**Estratto del documento**
Teresio Asola: Ho sempre letto tantissimo, fin da ragazzo, ormai troppi anni fa. Due libri in particolare mi hanno lasciato addosso la voglia di provarci. Due libri molto diversi l'uno dall'altro. Il partigiano Johnny di Beppe Fenoglio, letto almeno sei volte nella mia vita, la prima volta alle Medie, e Relato de un nàufrago, letto in spagnolo una trentina d'anni fa e subito da me tradotto per il piacere di riscriverlo lasciandomi condurre dalla penna di Gabriel Garcia Màrquez.
Writer Officina: A quale dei tuoi libri sei più affezionato? Puoi raccontarci di cosa tratta?
Teresio Asola: Difficile dirlo. Come dire a quale dei miei tre figli sono più affezionato: verrebbe da dire a tutti allo stesso modo. Tuttavia, forse il primo, Volevo vedere l'Africa, è quello che tra tutti ancora oggi mi spiace sia andato esaurito nelle librerie troppo presto e, vendute mille copie, non sia poi stato ristampato. La storia è formidabile, forse perché ispirata alle vicende – vere – di mio padre. Un vecchio di 85 anni, malato di cancro, racconta al figlio la sua avventura giovanile: ragazzo di diciott'anni parte volontario per l'Africa nel 1942 da un paese delle Langhe, combatte in Libia e Tunisia e dopo la disfatta di Enfidaville, catturato dagli inglesi è prigioniero nei campi francesi e americani in Tunisia e Algeria. Degli americani diventa cooperatore (Italian Cooperator), ne veste l'uniforme e con loro s'imbarca per Plymouth. Dalla città inglese scende in Normandia poco dopo lo sbarco alleato, giù fino a Parigi appena liberata e a Marsiglia dove per arrotondare lavora come interprete e accompagnatore degli ufficiali americani per i bassifondi. Torna, poi, ad Alba, ma spaesato torna in Francia, dove emigra, sans-papier ante litteram, passando per sentieri di monte con passeurs del luogo. Compiuta l'esperienza di qualche anno di lavoro in ferrovia dove conosce l'intolleranza mentre incontra nuove opportunità, il giovane torna in Italia. Un libro di guerra, di memorie, di confronto fra generazioni, di sogni realizzati a metà ma utili per maturare. Di desiderio di partire e di bisogno di un ritorno. Writer Officina: Quale tecnica usi per scrivere? Prepari uno schema iniziale, prendi appunti, oppure scrivi d'istinto?

**Materiale fornito**
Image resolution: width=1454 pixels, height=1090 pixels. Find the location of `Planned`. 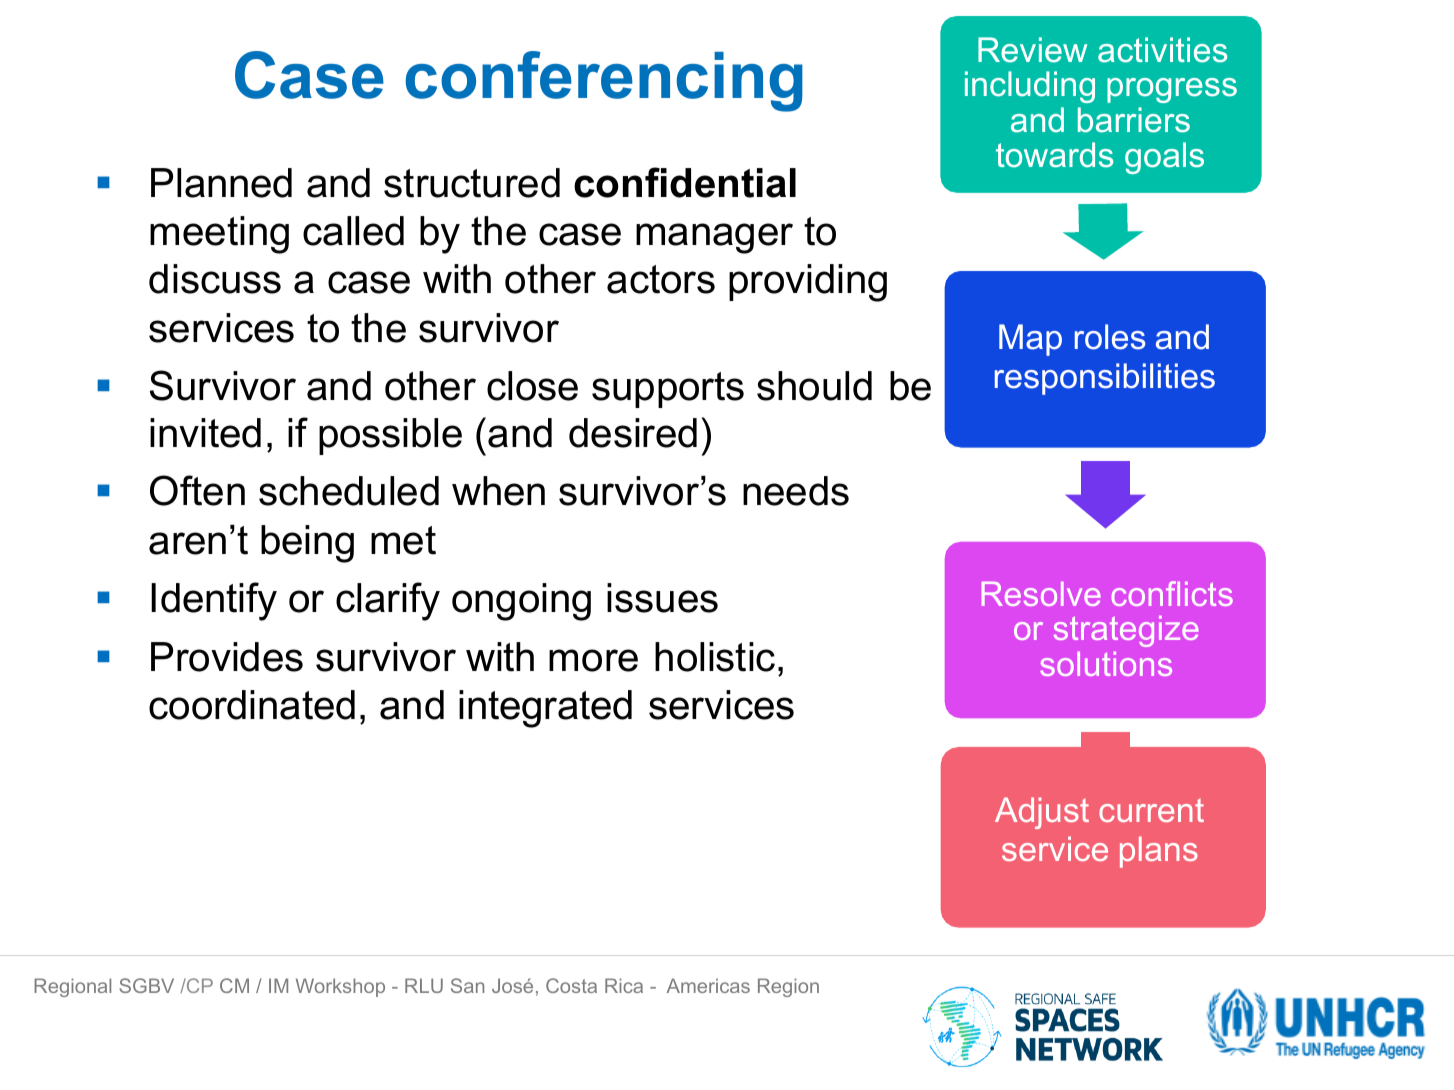

Planned is located at coordinates (221, 183).
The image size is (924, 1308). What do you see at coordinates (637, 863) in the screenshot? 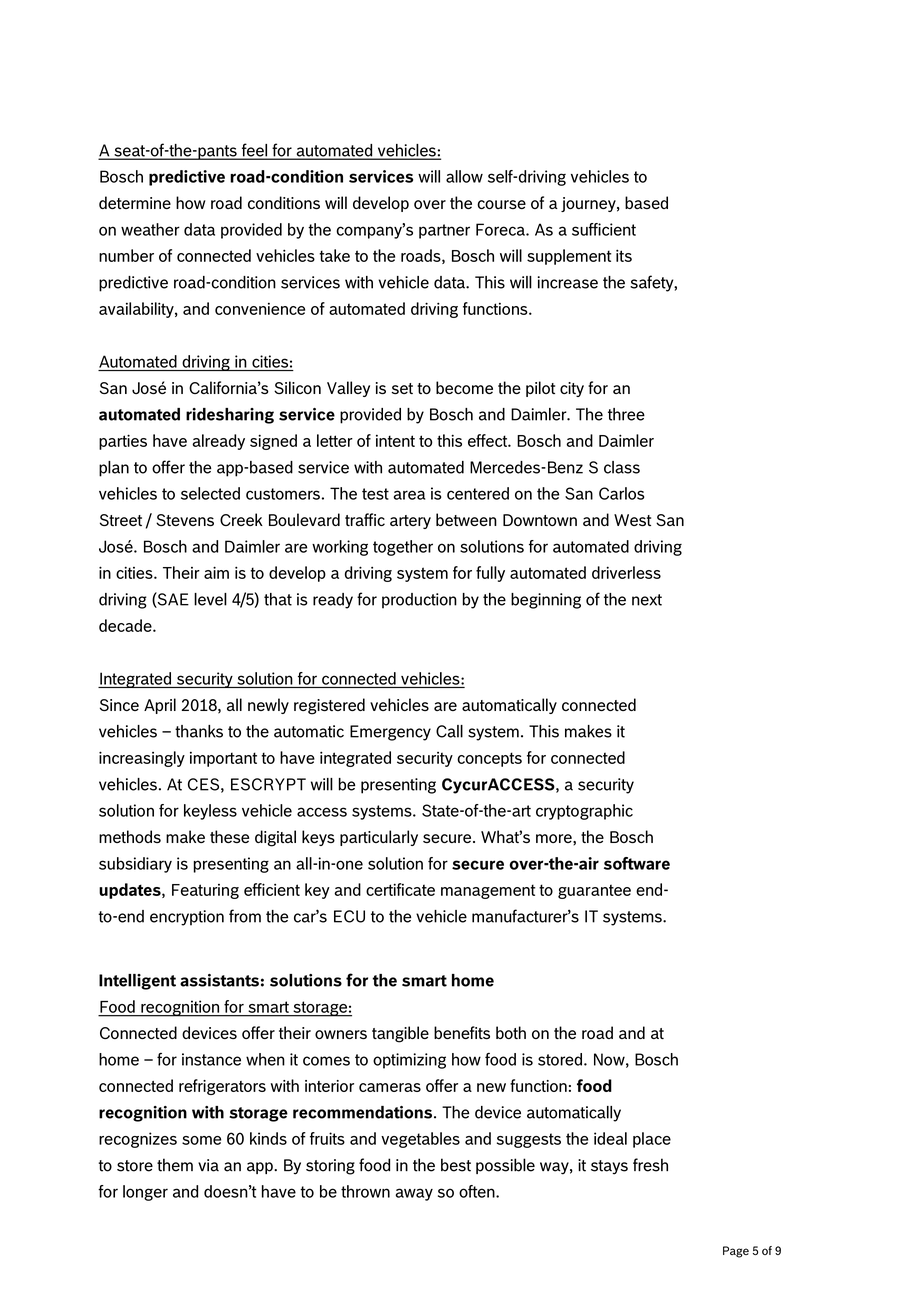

**Attività proposte**
1. Secondo l'intervista, in quale anno il protagonista di Volevo vedere l'Africa parte volontario per l'Africa?
2. Cita testualmente dall'intervista il passo che comincia con "Teresio Asola: Ho" e termina con "Gabriel Garcia Màrquez.".
L'elenco non ha alcun ruolo in questo lavoro.

**Risposte alle attività**
1. Nel 1942.

2.
Teresio Asola: Ho sempre letto tantissimo, fin da ragazzo, ormai troppi anni fa. Due libri in particolare mi hanno lasciato addosso la voglia di provarci. Due libri molto diversi l'uno dall'altro. Il partigiano Johnny di Beppe Fenoglio, letto almeno sei volte nella mia vita, la prima volta alle Medie, e Relato de un nàufrago, letto in spagnolo una trentina d'anni fa e subito da me tradotto per il piacere di riscriverlo lasciandomi condurre dalla penna di Gabriel Garcia Màrquez.